Les occasions d’être méchant ne sont pas si fréquentes dans notre cher monde vidéo ludique. Il y a bien quelques exemples mais c’est relativement rare. Alors quand on vous demande d’incarner le Mal absolu, la terreur des bacs à sable, quel gamer anormalement constitué peut résister à l’envie de vêtir le costume du Seigneur du Mal ? Est-ce que le titre de Triumph Studio nous permet de nous défouler tout en jouant les suppôts de Satan ? Et bien la question est bien difficile à trancher et vous allez savoir pourquoi.

Once upon a time…

Votre prédécesseur, suppôt lui aussi, s’est fait dessouder récemment par une coalition d’êtres aussi gentils et mièvres qu’insupportables. On retrouve donc les elfes, les humains, les nains et autres semi-hommes que sont les Halflings. Le « Saigneur » noir a chu de son trône et le monde coule des jours bien paisibles en attendant qu’un nouveau sadique dans votre genre fasse son apparition. Justement, c’est à ce moment que vous entrez en scène. Quelques fidèles serviteurs réussissent à vous donner vie afin que vous remettiez un peu de désordre dans ce monde bucolique. Les créatures en question ne sont rien de moins que des gobelins baptisés larbins pour l’occasion.

Trucide-moi un mouton !

En toute sincérité, j’espère que vous n’êtes pas allergique aux Kebabs et aux méchouis parce que du mouton, vous allez en génocider autant que pendant une épidémie de fièvre aphteuse. Et pour cause, chaque créature massacrée laisse derrière elle son essence de vie. Et cette essence de vie, ce n’est ni plus ni moins ce qui vous est nécessaire pour créer vos larbins. Un mouton grillé fait donc un larbin en réserve. Il ne vous reste plus qu’à vous approcher d’un puits à larbins et le tour est joué. Les larbins sont des petites créatures stupides, qui exécutent vos ordres avec plaisir et qui sont véritablement sympathiques. Les premiers à votre disposition sont les « bruns ». Leur capacité première est de se battre et de s’équiper avec tout ce qui leur tombe sous la main. Ravagez un champ de citrouilles et ils se les mettront sur la tête pour s’en servir de casque. Combattez des squelettes et ils arracheront leurs bras pour leur taper dessus. Au début de votre périple, vous ne contrôlez que 5 larbins mais par la suite, vous pourrez atteindre un maximum de 50. Il y a en tout quatre types de Larbins. Les bruns donc, les rouges qui sont en fait des pompiers ignifugés avec la capacité de lancer des petites boules de feu, les bleus qui nagent aussi bien que la petite Sirène et qui ressuscitent leurs compagnons tombés au champ d’honneur, et enfin les verts qui vous débarrassent des vapeurs empoisonnées et qui ont la capacité de se tenir embusqués pour attaquer vos ennemis dans le dos.
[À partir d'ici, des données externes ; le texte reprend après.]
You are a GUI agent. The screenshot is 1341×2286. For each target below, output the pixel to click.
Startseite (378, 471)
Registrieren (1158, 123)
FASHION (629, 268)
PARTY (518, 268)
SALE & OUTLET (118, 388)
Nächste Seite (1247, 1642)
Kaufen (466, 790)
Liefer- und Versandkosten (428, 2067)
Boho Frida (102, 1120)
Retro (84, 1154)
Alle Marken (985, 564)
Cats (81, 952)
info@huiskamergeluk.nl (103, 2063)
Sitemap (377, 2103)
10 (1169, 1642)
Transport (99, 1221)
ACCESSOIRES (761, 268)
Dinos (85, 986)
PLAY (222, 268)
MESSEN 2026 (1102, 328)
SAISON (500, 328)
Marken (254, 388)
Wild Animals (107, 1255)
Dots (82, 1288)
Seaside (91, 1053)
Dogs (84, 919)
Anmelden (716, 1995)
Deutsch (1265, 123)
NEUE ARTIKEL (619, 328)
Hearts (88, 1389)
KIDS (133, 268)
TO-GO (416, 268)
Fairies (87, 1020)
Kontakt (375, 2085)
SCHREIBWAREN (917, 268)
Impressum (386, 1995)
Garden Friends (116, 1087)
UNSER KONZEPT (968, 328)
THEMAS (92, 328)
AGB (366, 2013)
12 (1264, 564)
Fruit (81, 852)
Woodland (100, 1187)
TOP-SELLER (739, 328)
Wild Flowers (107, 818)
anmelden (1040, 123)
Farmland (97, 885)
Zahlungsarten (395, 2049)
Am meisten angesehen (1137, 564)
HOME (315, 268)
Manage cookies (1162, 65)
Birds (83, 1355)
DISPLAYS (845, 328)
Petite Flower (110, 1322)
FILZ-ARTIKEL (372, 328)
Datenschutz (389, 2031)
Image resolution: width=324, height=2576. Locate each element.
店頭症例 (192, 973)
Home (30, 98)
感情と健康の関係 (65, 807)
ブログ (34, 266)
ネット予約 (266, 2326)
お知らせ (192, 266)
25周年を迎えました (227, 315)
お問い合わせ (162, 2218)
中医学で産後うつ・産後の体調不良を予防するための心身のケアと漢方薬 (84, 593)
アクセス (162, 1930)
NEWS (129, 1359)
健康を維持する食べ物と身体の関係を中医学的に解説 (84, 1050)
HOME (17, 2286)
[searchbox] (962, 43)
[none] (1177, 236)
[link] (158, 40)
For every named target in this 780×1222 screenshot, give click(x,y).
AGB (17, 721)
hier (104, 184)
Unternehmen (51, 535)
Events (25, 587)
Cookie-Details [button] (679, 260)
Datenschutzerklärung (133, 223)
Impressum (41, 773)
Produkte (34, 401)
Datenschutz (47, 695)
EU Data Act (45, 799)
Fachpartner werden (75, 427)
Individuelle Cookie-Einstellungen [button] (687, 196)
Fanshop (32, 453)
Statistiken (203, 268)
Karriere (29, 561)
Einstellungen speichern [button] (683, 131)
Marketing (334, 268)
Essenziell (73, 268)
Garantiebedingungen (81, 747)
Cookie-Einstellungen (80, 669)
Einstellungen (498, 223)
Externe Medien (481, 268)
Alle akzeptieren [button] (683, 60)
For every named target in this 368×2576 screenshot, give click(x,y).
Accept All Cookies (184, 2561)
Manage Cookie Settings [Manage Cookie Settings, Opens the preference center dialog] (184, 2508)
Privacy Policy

Je précise que les différentes créatures que vous aurez l’amabilité d’exterminer n’apporteront leur essence de vie qu’à un certain type de larbin. Mais quand on sait que vous pouvez accumuler jusqu’à 50 000 larbins dans votre fief, c’est vous dire si du mouton, vous allez en bouffer à toutes les sauces.

Dites Seigneur, vous êtes tout raide ou vous avez mal rangé votre balai ?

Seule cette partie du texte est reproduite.